Владимир никогда не говорил так – елейно, подобострастно, заискивающе. Я подумала в какой-то миг, что это мне только кажется, снова снится, но барин изменился буквально на глазах: исчезла с губ улыбка, суровостью морщин перерезало лоб, а из темно-серого нынче взгляда стерлась прежняя игривость. Заледеневший, он обдал холодом даже меня, хотя, судя по всему, предназначался пройдохе управляющему. Ведь именно на него в упор смотрел рассерженный хозяин. Я подумала: барон сейчас разразится бранью, но, вопреки моим ожиданиям, он был достаточно сдержан.
- Пойдите вон… - процедил сквозь зубы, и я, скосив глаза, случайно заметила, как сжаты в кулак его побелевшие пальцы. – Вон!
Последний приказ уже сорвался на крик, правда, это было лишним. Моего обидчика и след простыл. Владимир повернулся, вглядываясь в моё лицо. Должно быть, жалкое было зрелище: на глазах слезы, губы дрожат, с трудом удерживая всхлип, всегда аккуратно уложенные локоны растрепаны, руки судорожно прижимают к груди кружевной пеньюар. Перед такой – разве упал бы на колени надменный хозяин, как давеча падал пред бесстыдно пляшущей одалиской?
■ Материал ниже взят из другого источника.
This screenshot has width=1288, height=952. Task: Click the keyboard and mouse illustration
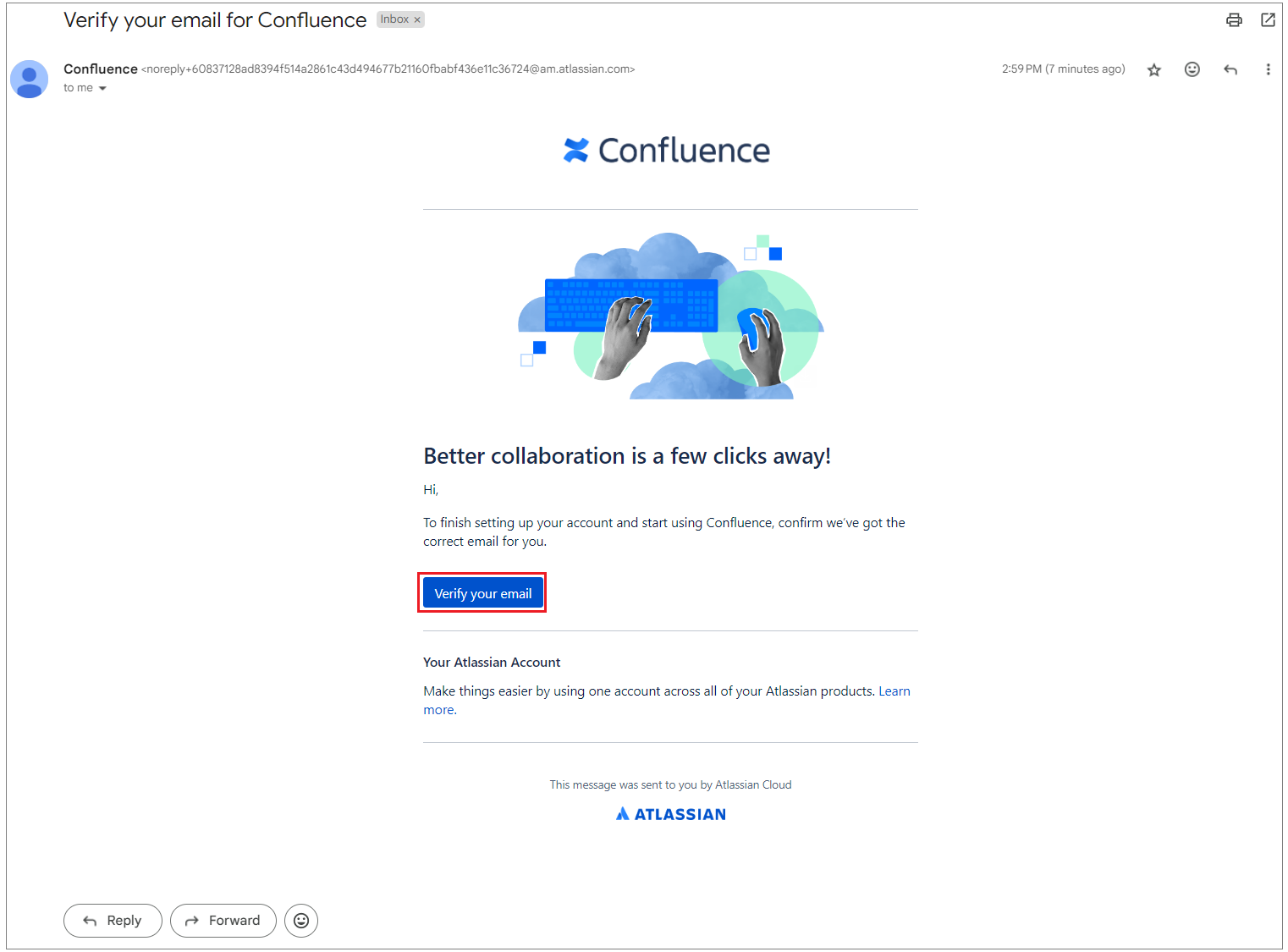[670, 316]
Не удержавшись, я шмыгнула носом, и Владимир подошел ближе. Невесомо провел ладонью по волосам. Дыхание сбилось и от этой ласки, но он осторожно привлек меня к себе, устраивая на своем плече мою голову.
- Ну не плачь, Аня, слышишь? Всё хорошо… - в далеком детстве остались такие слова, предназначенные мне, а сейчас будто вынырнули оттуда, заставляя беспомощно всхлипнуть. От этого только бережнее стали его руки. – Не надо, глупышка. Всё прошло… Что же ты дрожишь?
Я отстранилась немного, утерла влажные глаза и вспыхнула, осознав вдруг, что почти не одета. Тут же едва ли разборчиво пролепетала ему об этом. Вот уж и правда: глупая! Не сразу поняла, отчего так посуровело лицо барина. Он отпустил меня, в последний раз легко скользнув ладонями по плечам, и открыл мою спальную.
- Анна, нам надо поговорить.
Я опустила голову и, повинуясь, прошла в комнату. Он вошел за мною, притворив дверь. Кивнул, приглашая сесть, и я снова подчинилась.
- Я должен… просить у вас прощения.
Удивленная, я взглянула на него снизу вверх.
- За что?
- За нынешний вечер, за… мой нелепый приказ, за то, что унизил вас. Анна, я…
Барон, еще мгновение назад глядящий сверху вниз на меня, отвел и опустил глаза. Это могло бы быть забавным: он действовал сейчас будто моё зеркальное отражение. А я снова лишь внимала его словам, не шевелясь, замерев на кровати. Приди он немного раньше, я бы уверила барина: господам не должно просить прощения у крепостных! Я бы напомнила, что просто бездушная вещь, не имеющая чувств! Я бы доказала: вся эта роскошь хозяйской комнаты не может принадлежать обычной крепостной актерке, забывшей своё место, и приказала бы ЕМУ убираться отсюда без надежды на прощение. Но разве могла я… после всего, что произошло только-только, после того, как он защитил меня, - дерзить своему спасителю? Потому я молча слушала покаянные речи, не зная, что и думать.
- Анна! – моё имя, произнесенное надрывным шепотом, привлекло внимание, заставило снова взглянуть на хозяина, виновато потупившегося. – Вы… простите меня?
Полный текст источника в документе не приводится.